Both were in friends’ cars, idling at a stoplight. Fonseca made faces to get his attention. La Porte, first looking baffled, rolled down the window and started to chat over the humming engines.

“He was going to Wal-Mart with one of my other buds,” Fonseca said. “Then their car turned. Ours was going straight. He was talking out the window even as our car was pulling off.”

This is Fonseca’s last image of La Porte. The next day, April 16, she learned that he was among the staggering number of students killed in the unassuming three-story Norris Hall classroom building.

Inside room 211

Cho Seung-Hui entered La Porte’s intermediate French class with a pawnshop .22-caliber pistol in one hand, a new Glock 9mm in the other.

A silent and seething loner, the 23-year-old American-raised South Korean national had already killed most of the 13 students inside an advanced hydrology classroom down the hall.

According to survivors’ accounts, Cho assaulted La Porte’s class, in room 211, just as he did the others.
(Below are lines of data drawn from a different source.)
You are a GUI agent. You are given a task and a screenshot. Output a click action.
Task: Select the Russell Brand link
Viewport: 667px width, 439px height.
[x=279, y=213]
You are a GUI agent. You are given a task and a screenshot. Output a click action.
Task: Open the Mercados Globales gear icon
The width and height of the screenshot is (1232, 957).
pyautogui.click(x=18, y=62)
He entered stone-faced and black-clad and, one by one, methodically fired into students.

Survivors say Cho killed the instructor, Jocelyne Couture-Nowak, and at least four students. Of the surviving students, one woman was shot in the stomach and another in the abdomen. One young man, Clay Violand, saved himself by feigning dead beneath a desk.
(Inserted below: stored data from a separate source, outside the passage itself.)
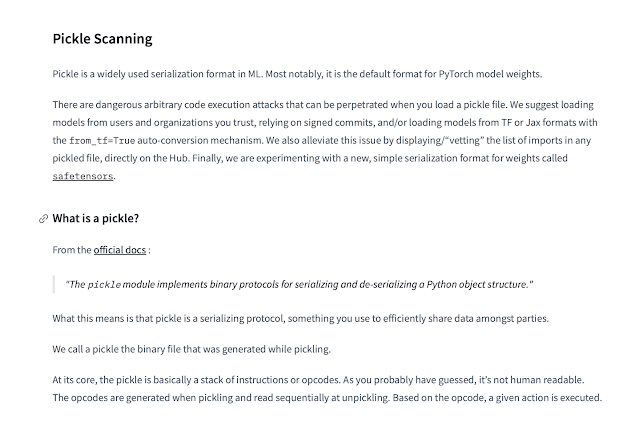Click the gray blockquote bar beside the quote
Image resolution: width=639 pixels, height=422 pixels.
coord(54,284)
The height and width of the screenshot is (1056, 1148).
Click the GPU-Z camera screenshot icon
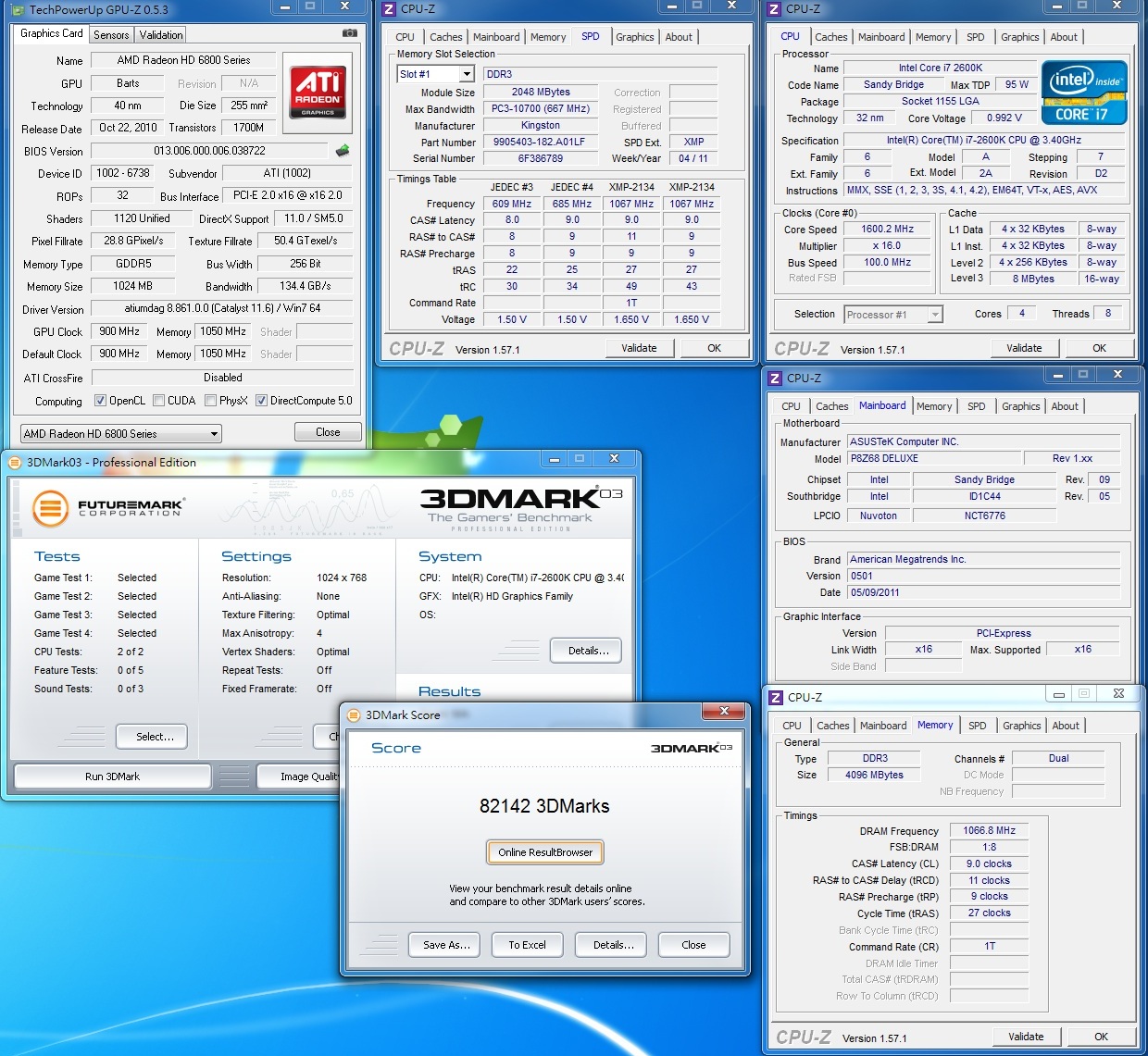point(349,33)
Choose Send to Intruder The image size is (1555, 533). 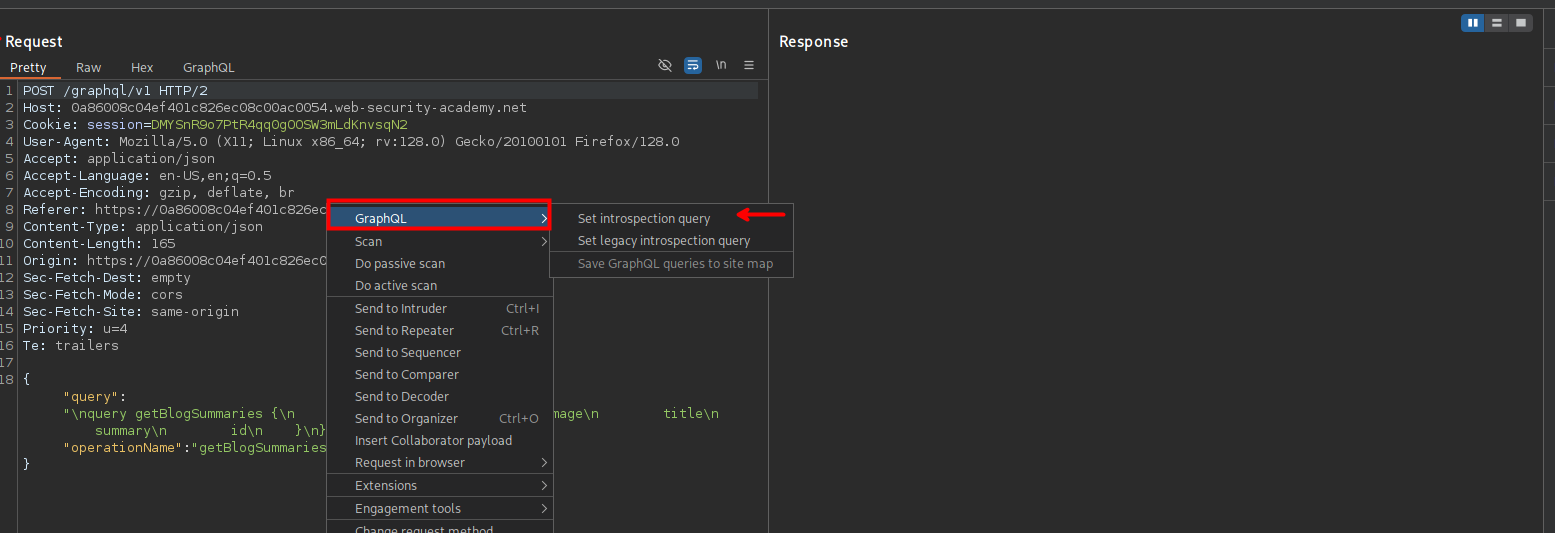click(401, 309)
A panicky Violand, according to The Washington Post, ordered Couture-Nowak to barricade the door with a desk. But Cho bullied through and Violand ducked beneath a different desk. He listened as the gunman put an estimated three clips’ worth of bullets into his frightened classmates.

“The room was silent except for the haunting sound of moans, some quiet crying, and someone muttering: ‘It’s OK. It’s going to be OK. They will be here soon,’” Violand told the Post.

Easing the pain

Word of La Porte’s death hit Brodie Hall, the university’s brick Corps of Cadets quarters, close to midnight.

“People started breaking down,” Cadet Nolan Faulkner said. “No one was afraid to show emotions. There was lots of shoulder-crying. He was basically a brother.”

They nicknamed him “Space Cadet.” La Porte didn’t take himself too seriously. But he nevertheless excelled, relying on the discipline instilled by military school.

La Porte was fire team leader to five or six cadets, some of them his senior.

He played with the corps’ Southern Colonels Jazz Band and the elite Highty-Tighty regimental marching band.

And on the weekend preceding his death, La Porte and Faulkner joined the Air Force Special Operations Preparatory Team, a fraternity of sorts.

“I can’t remember one time when he wasn’t holding himself to the highest of standards,” Faulkner said.

The grieving comes in waves, Fonseca said. Sometimes there are tears.

Sometimes cadets recount silly La Porte anecdotes to ease the pain.

“It’s hitting me really hard. I was just hanging out with him Sunday,” she said. “And now he’s gone.”